__Aufträge__:
• 1. Beantworten Sie anhand des Forumsthreads über JSP die folgenden Fragen:
(a) Worin besteht laut dem Forumsthread das Hauptproblem von JSP?
(b) Welche beiden Template Engines werden als ganz ordentlich bezeichnet?
(c) Welches Framework wird empfohlen, wenn die Lösung programmatisch sein soll?
• 2. Schreiben Sie den Abschnitt des Forumsthreads über JSP von „Aber du hast“ bis „für die Antwort.“ erneut und tauschen Sie dabei „LinkSurfer“ gegen „LinkCrawler“ aus.

__Lesetext__:
☆ ☆ ☆

Zuerst. ICH HASSE JSP

JSP sind Erfindungen des Teufels und gehören von der Erde verbannt.

Gaaanz ruhig werden

Das Hauptproblem mit JSP ist, das Business-Logik mit der View kombiniert wird und das ist SCHLECHT.

Aber du hast schon meinen Code gelesen und gesehen, das ich geschrieben habe beliebiger Java-Code?

Also spricht nichts dagegen, deine Klasse LinkSurfer (Business-Logik) in die JSP aufzunehmen. Aber wie ich schon sagte: Teufelszeug und ich rate dringend davon ab.


----------



## XoxoL (3. Jul 2014)

Danke für die Antwort. 
Deine Variante war mir bekannt als ich den Beitrag erstellt habe. Wollte aber bei MVC bleiben. Gibt es evtl. eine bessere Lösung mit JSF und AJAX?


----------



## turtle (3. Jul 2014)

> Wollte aber bei MVC bleiben


Das ist ein guter Vorsatz!



> Gibt es evtl. eine bessere Lösung mit JSF und AJAX?


ALLES ist besser als JSP und ist auch davon abhängig wie dein Technologiestack aussieht und wieviele View-Komponenten du schon hast.

Ich persönlich finde Template Engines wie Velocity oder Freemarker ganz ordentlich und würde letzteres mal einen Blick würdigen.


----------



## stg (5. Jul 2014)

PrimeFaces bietet mittlerweile recht umfangreiche Möglichkeiten mit Push&Poll zu spielen...


----------



## Phash (7. Jul 2014)

Du kannst eigentlich alles verwenden, was irgendwie in dem Umfeld rumturnt.

Wenns fancy sein soll, kannst du dir mal Vaadin ansehen.
Wenns programmatisch sein soll, kann ich dir Wicket empfehlen.
Wenns JEE Standard sein soll, dann nutze JSF - pep it up mit RichFaces oder IceFaces

Wenn schon jsp bleiben soll, dann kannst du noch über Spring WEB nachdenken


----------

☆ ☆ ☆

__Datensätze__:
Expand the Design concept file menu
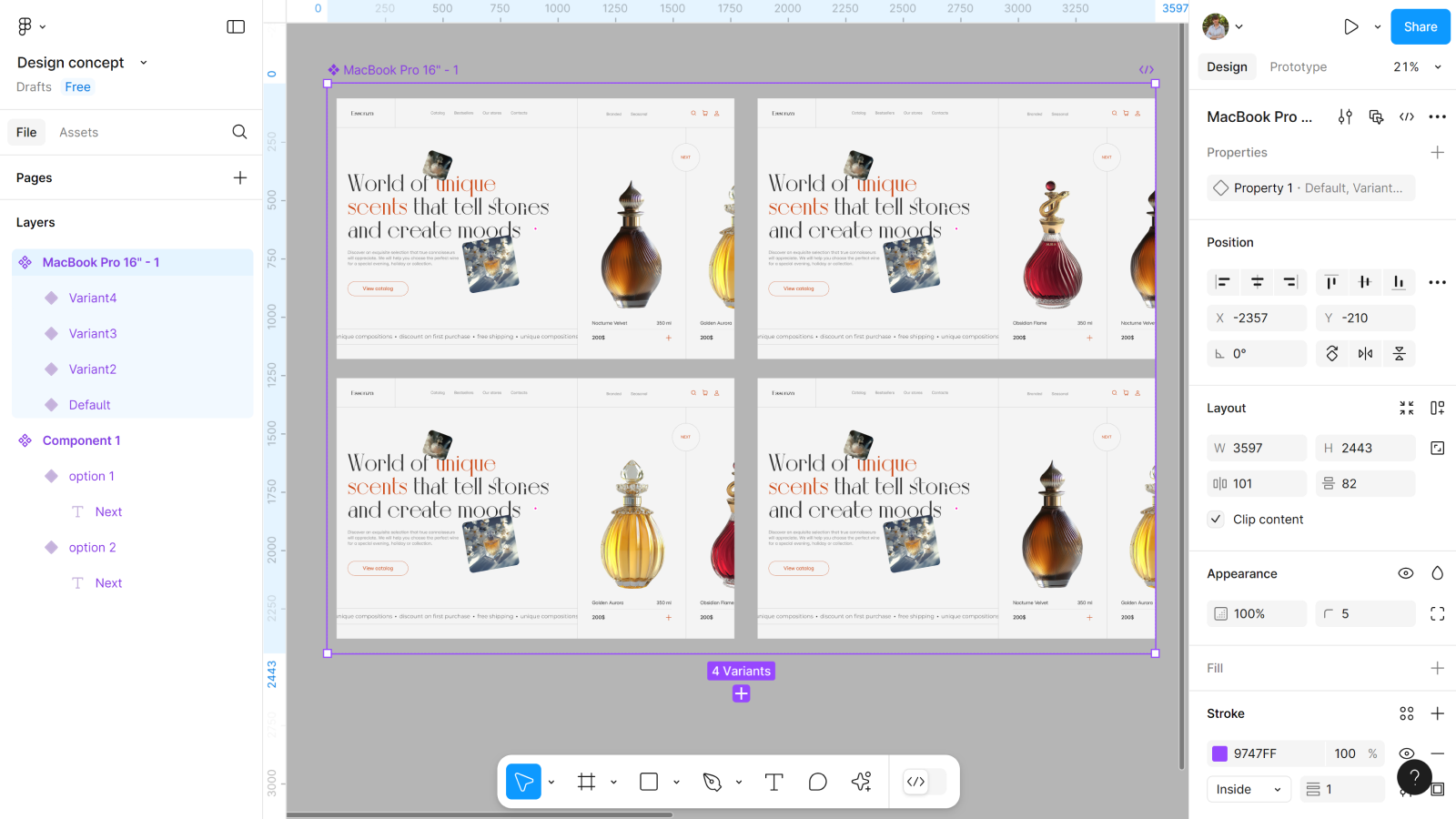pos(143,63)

☆ ☆ ☆

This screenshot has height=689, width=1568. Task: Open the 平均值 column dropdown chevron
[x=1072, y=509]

☆ ☆ ☆

__Antworten__:
• 1.
(a) Bei JSP wird Business-Logik mit der View kombiniert.
(b) Velocity und Freemarker.
(c) Wicket.

• 2.
Aber du hast schon meinen Code gelesen und gesehen, das ich geschrieben habe beliebiger Java-Code?

Also spricht nichts dagegen, deine Klasse LinkCrawler (Business-Logik) in die JSP aufzunehmen. Aber wie ich schon sagte: Teufelszeug und ich rate dringend davon ab.


----------



## XoxoL (3. Jul 2014)

Danke für die Antwort.